The Belgian secretary of state for mobility, Etienne Schouppe, said many people were badly injured and some would need amputations.

The national railway company SNCB was unable to confirm the number of dead, but a spokesperson for track operator Infrabel told the AFP news agency that police would put the figure at “at least a dozen”.

Infrabel said one of the trains was travelling from Quievrain to Liege, and the other was going from Leuven to Braine-le-Comte.

"A crowded commuter train on the 'down' line apparently failed to observe a closed signal and crossed to the 'up' line, where it immediately collided with another train," RFI's Quentin Dickinson reports from Brussels.

"The first two coaches of the 'down' train derailed, as debris flew across the track and wounded several passengers in yet a third train," he says.

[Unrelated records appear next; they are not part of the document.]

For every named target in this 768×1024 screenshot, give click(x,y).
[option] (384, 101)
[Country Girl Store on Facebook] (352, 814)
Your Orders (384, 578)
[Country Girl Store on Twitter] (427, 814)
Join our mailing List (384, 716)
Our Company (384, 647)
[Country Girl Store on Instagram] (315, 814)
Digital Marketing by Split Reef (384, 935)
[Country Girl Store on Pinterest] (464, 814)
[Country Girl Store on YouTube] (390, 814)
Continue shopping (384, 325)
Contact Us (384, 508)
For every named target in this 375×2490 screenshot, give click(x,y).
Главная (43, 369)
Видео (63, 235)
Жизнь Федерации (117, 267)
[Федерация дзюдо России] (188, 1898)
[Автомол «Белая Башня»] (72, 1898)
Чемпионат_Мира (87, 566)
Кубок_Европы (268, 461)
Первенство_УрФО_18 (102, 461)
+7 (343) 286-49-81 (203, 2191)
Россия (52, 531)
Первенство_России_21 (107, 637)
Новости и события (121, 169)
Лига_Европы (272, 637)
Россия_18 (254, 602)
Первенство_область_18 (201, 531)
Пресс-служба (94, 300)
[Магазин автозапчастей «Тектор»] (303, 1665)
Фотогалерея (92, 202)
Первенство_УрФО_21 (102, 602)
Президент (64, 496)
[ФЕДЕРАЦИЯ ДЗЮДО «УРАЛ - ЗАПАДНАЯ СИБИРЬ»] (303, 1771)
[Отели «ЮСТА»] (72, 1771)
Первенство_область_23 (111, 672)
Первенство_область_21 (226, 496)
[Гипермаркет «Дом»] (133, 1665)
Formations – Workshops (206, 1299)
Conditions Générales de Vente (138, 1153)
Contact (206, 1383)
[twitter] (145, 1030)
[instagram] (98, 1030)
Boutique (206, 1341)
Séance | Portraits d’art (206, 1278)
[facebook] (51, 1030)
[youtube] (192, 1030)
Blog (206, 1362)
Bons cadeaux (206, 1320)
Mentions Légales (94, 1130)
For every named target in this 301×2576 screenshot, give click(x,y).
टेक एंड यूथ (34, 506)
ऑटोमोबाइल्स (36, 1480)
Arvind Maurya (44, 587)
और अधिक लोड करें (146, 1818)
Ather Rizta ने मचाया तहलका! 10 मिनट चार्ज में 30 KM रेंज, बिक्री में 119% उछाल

The incident has caused major traffic disruption and the Thalys and Eurostar high-speed train services in and out of Brussels are also seriously disrupted.

This is the third high-profile rail crash in Belgium in the past decade. In 2001, eight people were killed and 12 were injured following a head-on collision between two passenger trains east of Brussels. It is thought that language difficulties between Flemish- and French-speaking  colleagues contributed to that crash.

In 2008, more than 40 people were injured when a passenger train travelling in the wrong direction struck a freight train in the centre of the country.